@farmerman,
Bang, bang, clatter, thud, thud, thud " energised 11year old runs downstairs...oof...might as well get up, shower, hear phone alarm shouting at me it’s time to get up...”I am up” " turns off, dress, slowly downstairs, puts on dryer, plates in dishwasher, makes a cuppa, grabs school bag, coooold outside, get’s in car with mug of tea, takes little fella to bus, drops off, drives back home, dries hair, puts on face, eats weetabix, dogs out for constitutional, get’s in car, drives to work, behind tractor, 5 mins late, walks in to work. High high on a hill. Oh so cold and blowing a hooley.
Grumpy PGCE students last day at school, say goodmorning, get ignored (they are so grumpy). In office, computer on, parents milling, children laughing playing holding hands, shake awake, phone rings a lot, computer’s a piece of crap, keeps crashing.

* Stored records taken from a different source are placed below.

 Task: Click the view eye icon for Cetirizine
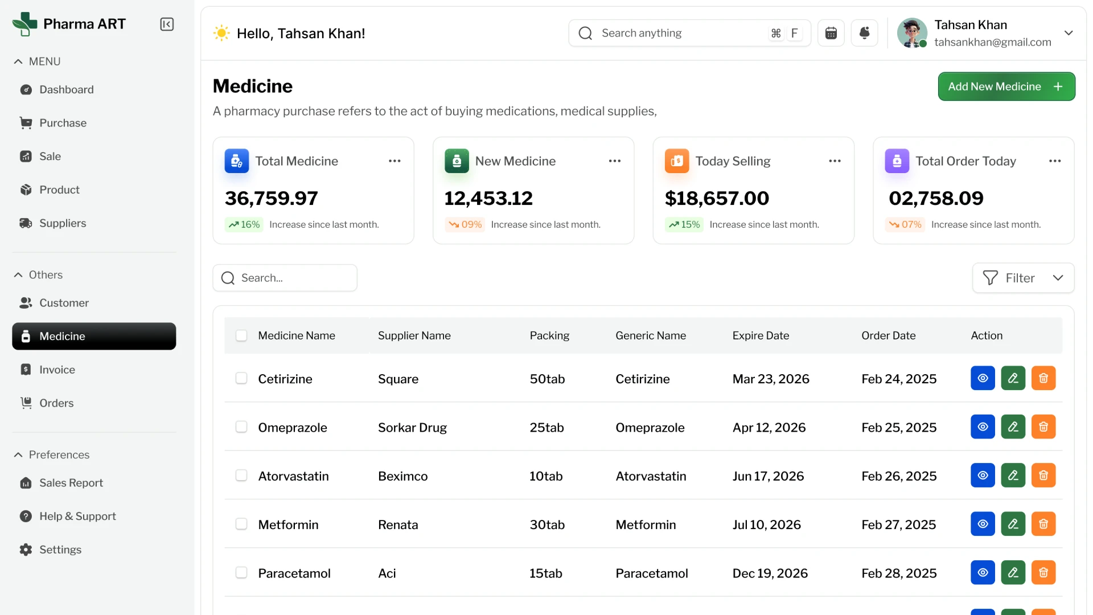983,378
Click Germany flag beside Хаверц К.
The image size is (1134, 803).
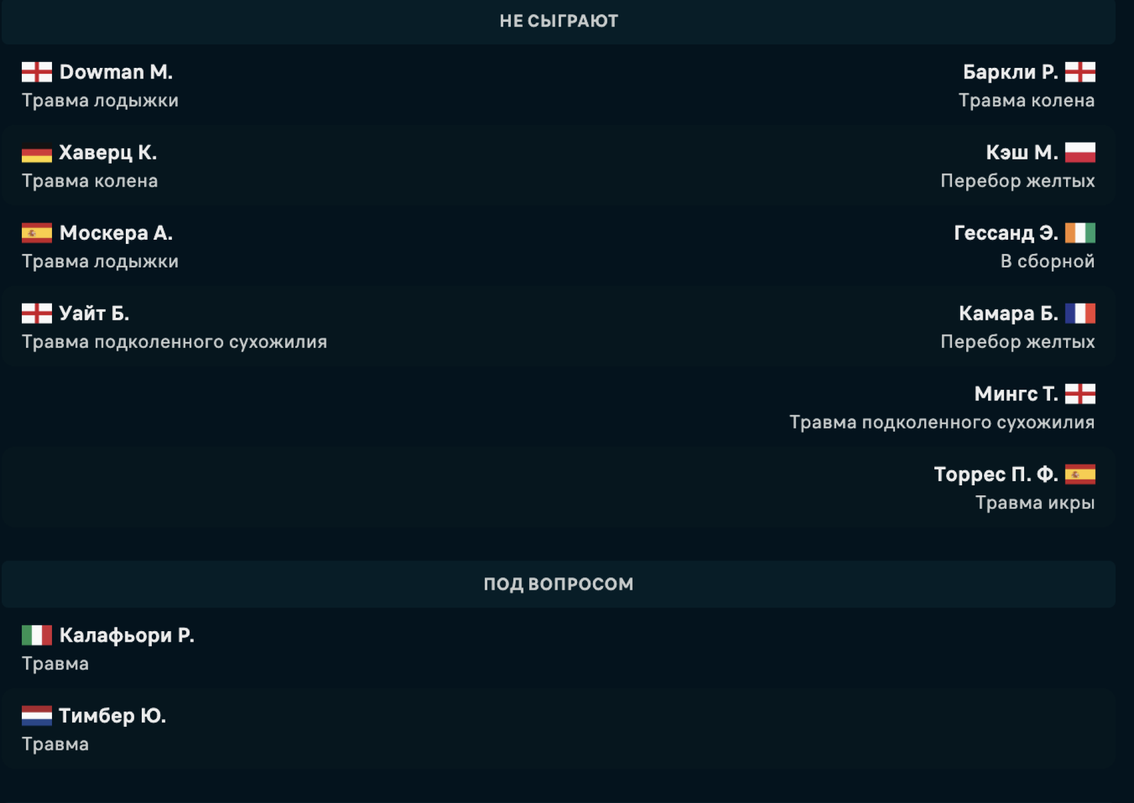click(37, 153)
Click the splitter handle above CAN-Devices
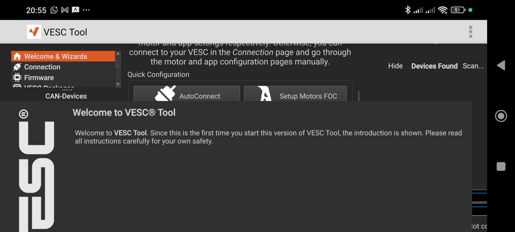The height and width of the screenshot is (232, 515). point(66,90)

Governors arrive 10am for meeting about log cabin we want to build as a classroom. Governor W has her new baby. Grabs baby, governors go off and yap, baby in pretty purple dress and spangly tights and I go into Bodmin class, “Oliver” is on whiteboard, rehearsals commencing for Crimbo production, into staff room, makes tea, refuse to hand baby to teaching assistant who wishes to steal her from me, goes back in classroom, sings “food glorious food” with kids and baby on hip, back into office, tries to staple parent governor election papers, baby wants stapler.
Architect arrives about log cabin, takes him to governors. Baby handed back.

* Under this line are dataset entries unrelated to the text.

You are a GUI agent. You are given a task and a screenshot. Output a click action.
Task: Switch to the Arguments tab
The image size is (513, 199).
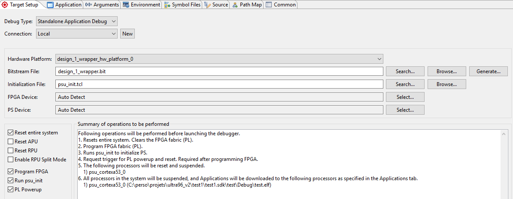[102, 5]
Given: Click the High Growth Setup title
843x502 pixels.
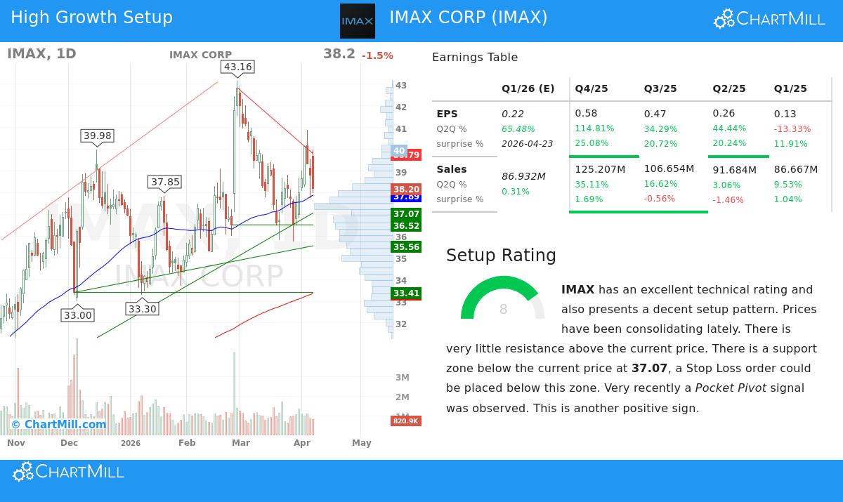Looking at the screenshot, I should [91, 18].

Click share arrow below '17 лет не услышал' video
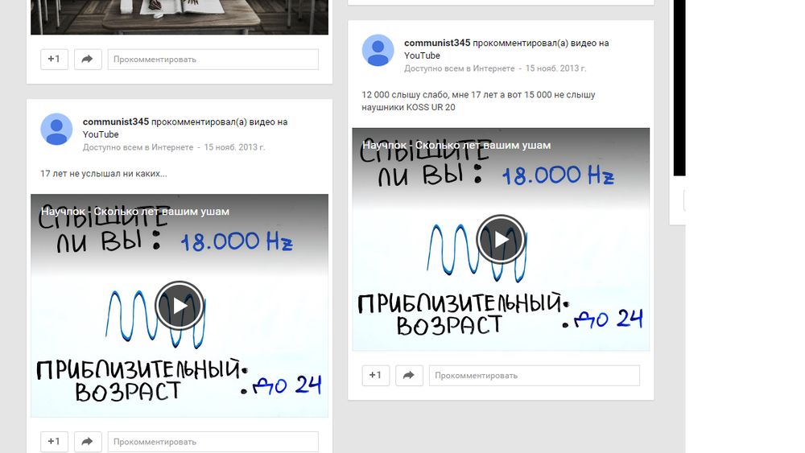[x=87, y=442]

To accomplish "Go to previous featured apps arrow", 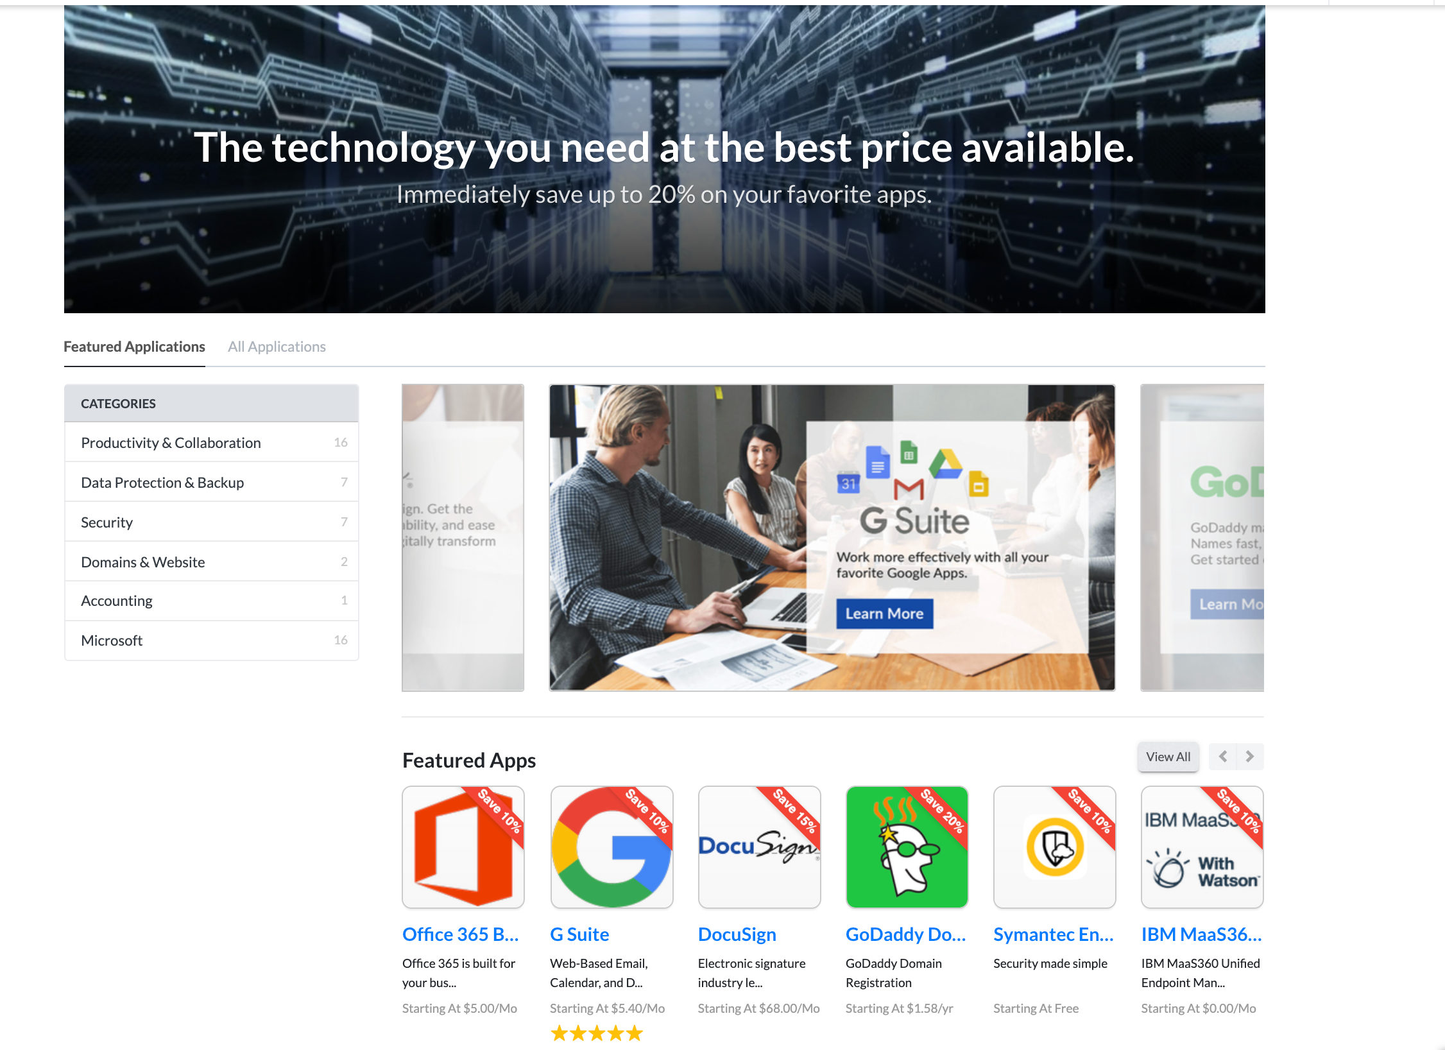I will click(x=1223, y=757).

Finished office stuff, Head brings me a banana, cook brings me fresh baked chocolate cookie, Headteacher gets rid of governors and architect, goes thru umpteen dozen policies with me to print off and upload to website. Busy, busy, busy. Phone rings constantly.

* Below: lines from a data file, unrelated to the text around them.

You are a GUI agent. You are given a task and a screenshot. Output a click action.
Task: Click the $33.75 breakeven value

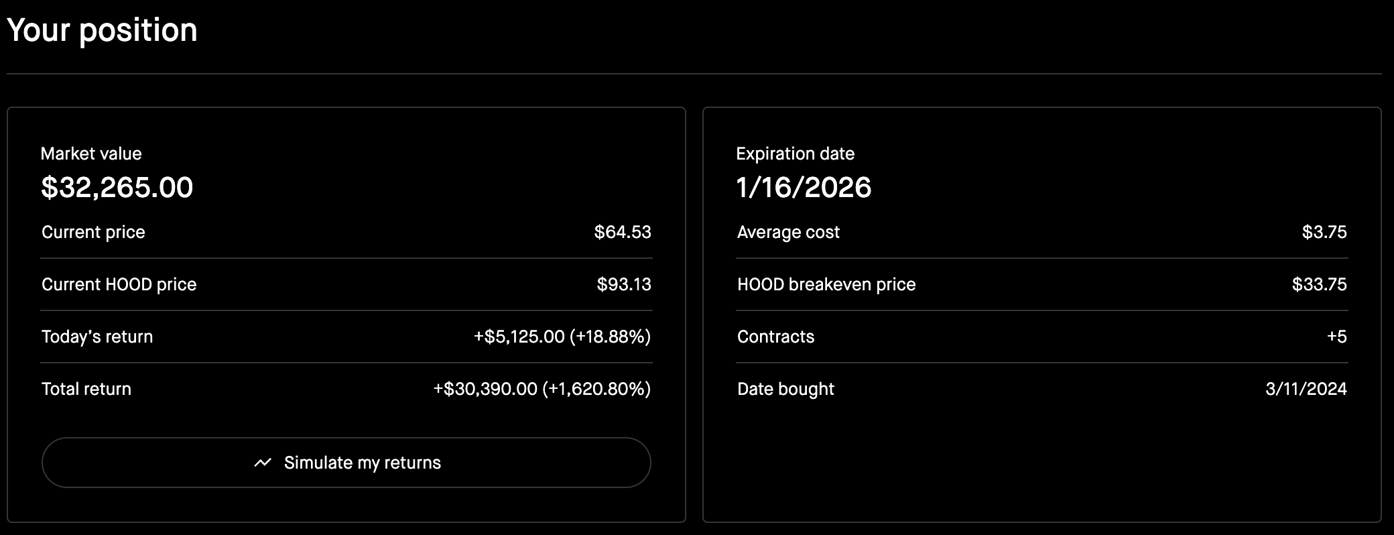(x=1320, y=284)
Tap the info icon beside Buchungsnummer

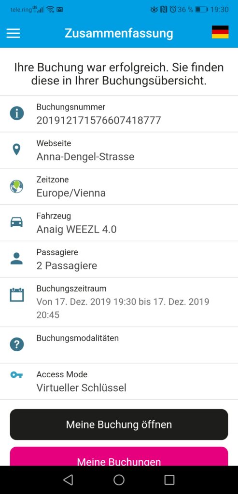pyautogui.click(x=17, y=113)
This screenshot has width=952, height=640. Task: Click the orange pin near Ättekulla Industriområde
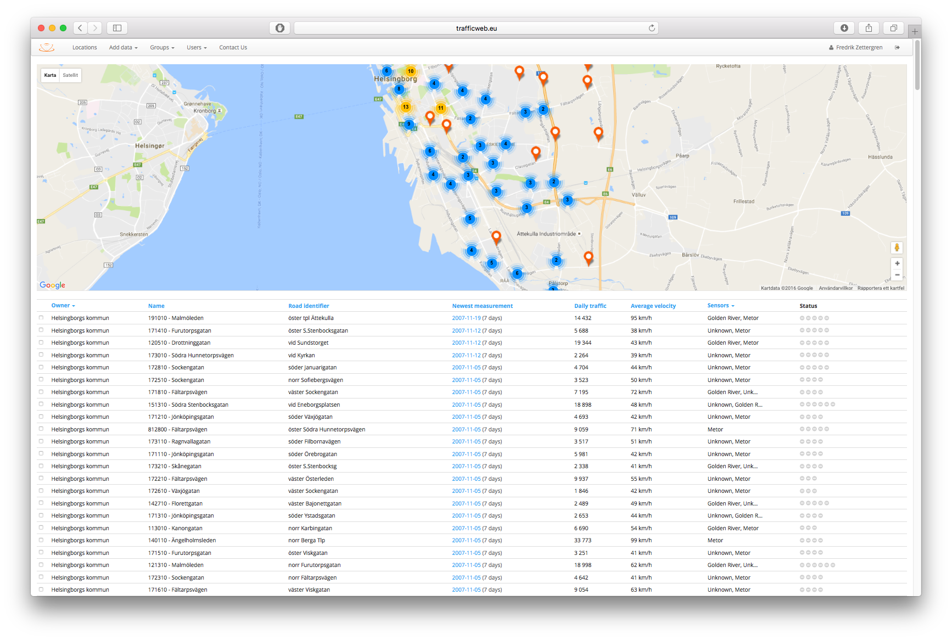click(x=496, y=235)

Looks at time, 12.30, wants to leave, need to stay coz Boss won’t leave office, ‘til 1.20pm. Mosies out the door, get’s in car, negotiates school gate (close, so close....), home singing Leona Lewis loudly, in front door, COLD COLD COLD, too pooped to scoop. Puts dogs out, makes tea, logs on A2K, tells the crew I’m going to bed. Upstairs, COLD COLD COLD, gets hairdryer, places in bed, turns on, heats bed, gets in bed, pulls doonah up, zzzzzzzzzzzzzzz.
Wakes up, downstairs, COLD, turns heating on, makes tea, stomach growling, eats weetabix with way too much sugar on, turns on laptop, signs onto A2K, sees “a day in the life of....”
Bores everyone with my day so far. It’s bloody frrrrrreeezing here. Dark outside.